Yangından sonra durumu özetleyen güzel bir fotoğraf çekeceklerini de ifade eden Prof. Dr. Kavgacı, “Hangi ormanlarımız yandı? Bunların gelişim çağı nelerdir gibi. 30 yılın altındaysa gençleşme özelliği olmaz. Önemli olan budur. Bu evin sahibi Kızılçam. Kızılçam ve maki bu bölgede milyonlarca yıl var. Biz insanlar olarak kızılçamdan sonra geldik. Doğayı değiştirmek değil, insanın doğayla ilişkisini değiştirmek gerekiyor. Zeytin ve meyve ağaçları dikmek gibi bu sahaları başka türle değiştirmek mümkün değil. Bunlar doğru ifadeler değil. Orman ekolojik bir sistemdir. Bu sistemde parçalar vardır ve birbiriyle etkileşim halindedir. Bu vesileyle biz dünya üzerinde yaşayabiliyoruz. Siz ormandan toprağı alırsanız üzerinde bitki örtüsü olmaz. Siz orayı meyve bahçesi yaparsanız orası orman ekosisteminin size vermiş olduğu ürün ve hizmetlere sahip olmaz. Makiler yangının ardından hızlıca sürgünden gençleşebilen örtüler. Yangından sonra ağaçlandırma faaliyetiyle büyüme sezonundan önce bu süreci bitirmiş olacağız. Bu kadar büyük sahada çalışmak kolay olmayacak. Yanan ağaçlar çıkarılacak ve endüstriye kazandırılacak. Ondan sonra biz ağaçlandırma faaliyeti yapacağız ki. Büyüme sezonundan önce bu çalışmaları bitirmiş olacağız.” diye konuştu.
“Çıkan yangınların yüzde 90 - 95’i insan eli”
“Akdeniz havzası ve ülkede çıkan yangınların yüzde 90 - 95’i
insan elinden çıktığını da sözlerine ekleyen Prof. Dr. Ali Kavgac,
şunları söyledi:
“Yangınların nedeni insan kaynaklı. İhmal ve başka nedenler
diyebiliriz. Buna yangın demek hafif kalıyor. Bu yaşadığımız olan
“mega yangın”. Biz böyle bir tecrübeyi Türkiye Cumhuriyeti
tarihinde yaşamadık. İlk kez böyle bir tecrübe yaşıyoruz.
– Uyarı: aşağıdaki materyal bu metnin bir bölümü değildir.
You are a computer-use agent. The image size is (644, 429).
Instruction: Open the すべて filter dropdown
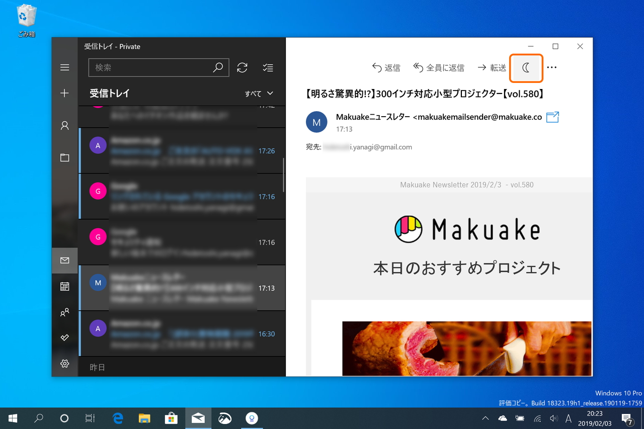(x=260, y=93)
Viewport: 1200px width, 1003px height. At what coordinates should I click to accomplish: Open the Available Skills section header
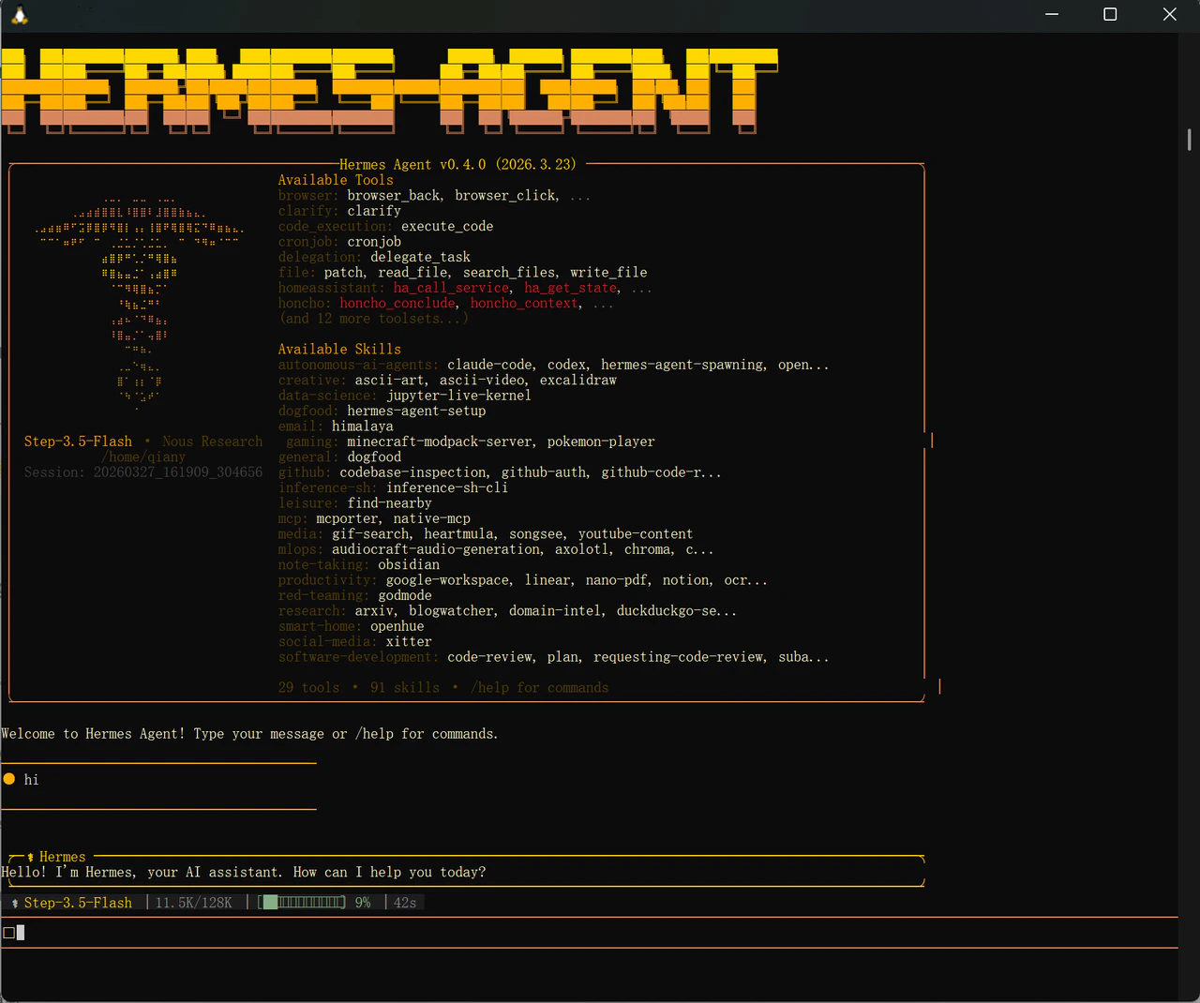339,348
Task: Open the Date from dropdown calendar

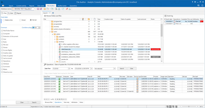Action: 69,69
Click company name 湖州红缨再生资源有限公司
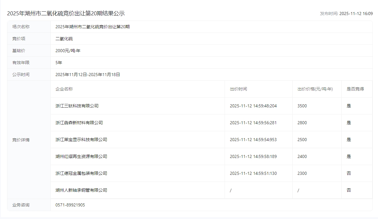 pyautogui.click(x=81, y=156)
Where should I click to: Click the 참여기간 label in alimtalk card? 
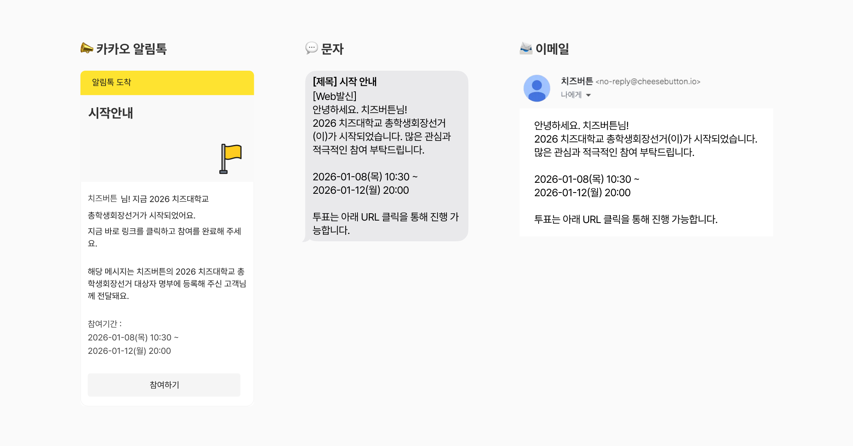(105, 324)
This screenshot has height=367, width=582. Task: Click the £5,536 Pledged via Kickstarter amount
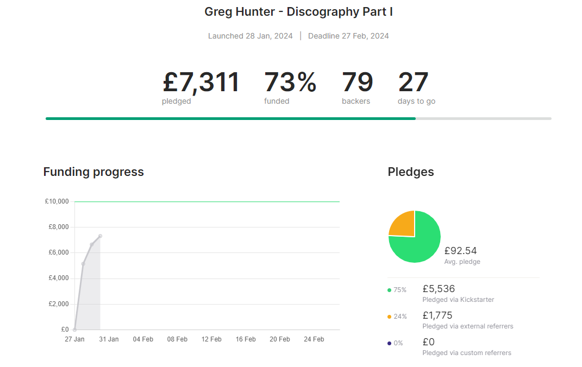click(x=439, y=289)
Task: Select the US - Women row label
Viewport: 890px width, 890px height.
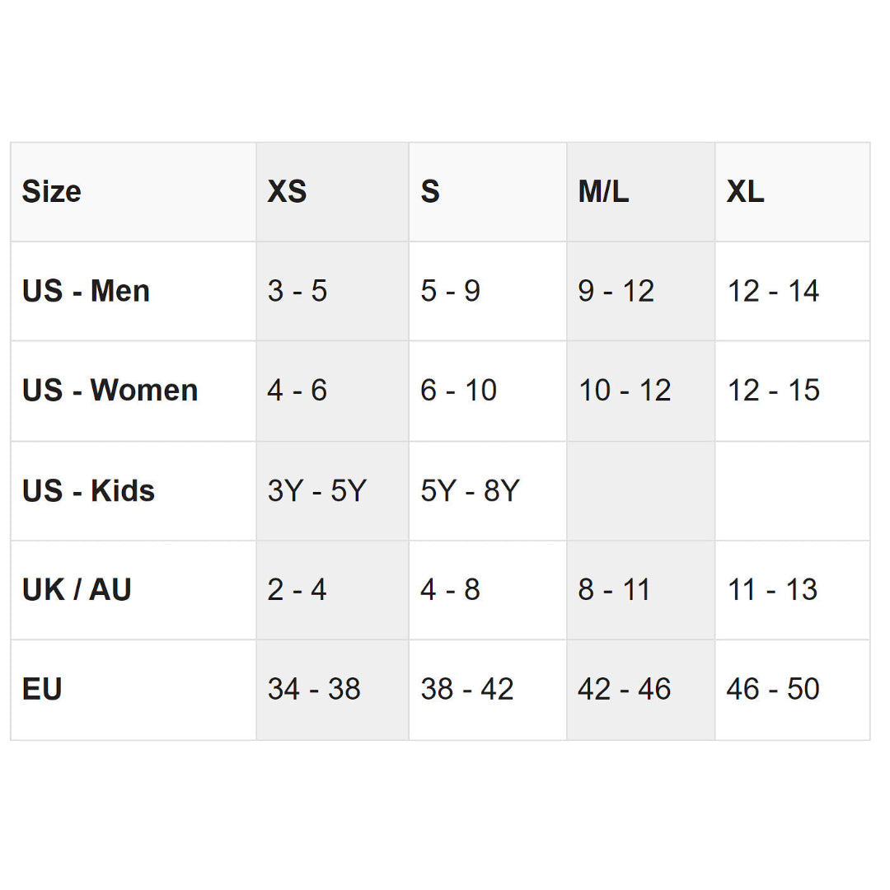Action: 110,391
Bu yangın
bu kadar büyüyorsa, insan hayatını ve yerleşim yerlerini tehdit
ediyorsa, kontrol altına alınamaz bir ölçüye ulaşıyorsa biz bundan
sonra yangınla olan mücadelemizi en üst eşikten almamız lazım.
Bizim çıtamız orası. Bu mega yangınlar her yıl olacak anlamına
geliyor. Aynı deprem gibi düşünün. Büyük depremleri her yıl
yaşamıyoruz ama bekliyoruz. Bu yangınlarda bu mantığa sahip.
İnsanımız ormanla çok iç içe. Bundan sonra da maalesef böyle mega
yangınlar olacaktır. Kentlerin ve yerleşim yerlerinin yangın
yönetim planı da yok bunu bu yangınla gördük. İnşallah bunlarda
olacak. Bu yangının üstesinden geleceğiz, masanın etrafında
oturacağız ve ortak bir sonuca varacağız.”
Orman Genel Müdürlüğünün izni dışında kimsenin dikim yapamayacağını söyleyen Kavgacı sözlerini şu şekilde sürdürdü: “Ağaçlandırma faaliyeti OGM sorumluluğundadır. 30’lu yaşların üstündeki Kızılçam ormanları gençleşecek. Toprak çimlenme açısından zengin hale geldi. Tohumlar toprağa düşecek ve sonbaharla birlikte Kızılçam ormanlarının Kasım ayı gibi yağmurlarla çimlendiğini göreceğiz. Üst yükselti kuşaklarında da ilkbahar çimlenmelerini göreceğiz. Bilgi kirliliğini önlemek için Orman fakültelerinin birimlerinde çalışan hocalarımıza ulaşalım ve temiz bilgi sahibi olalım.”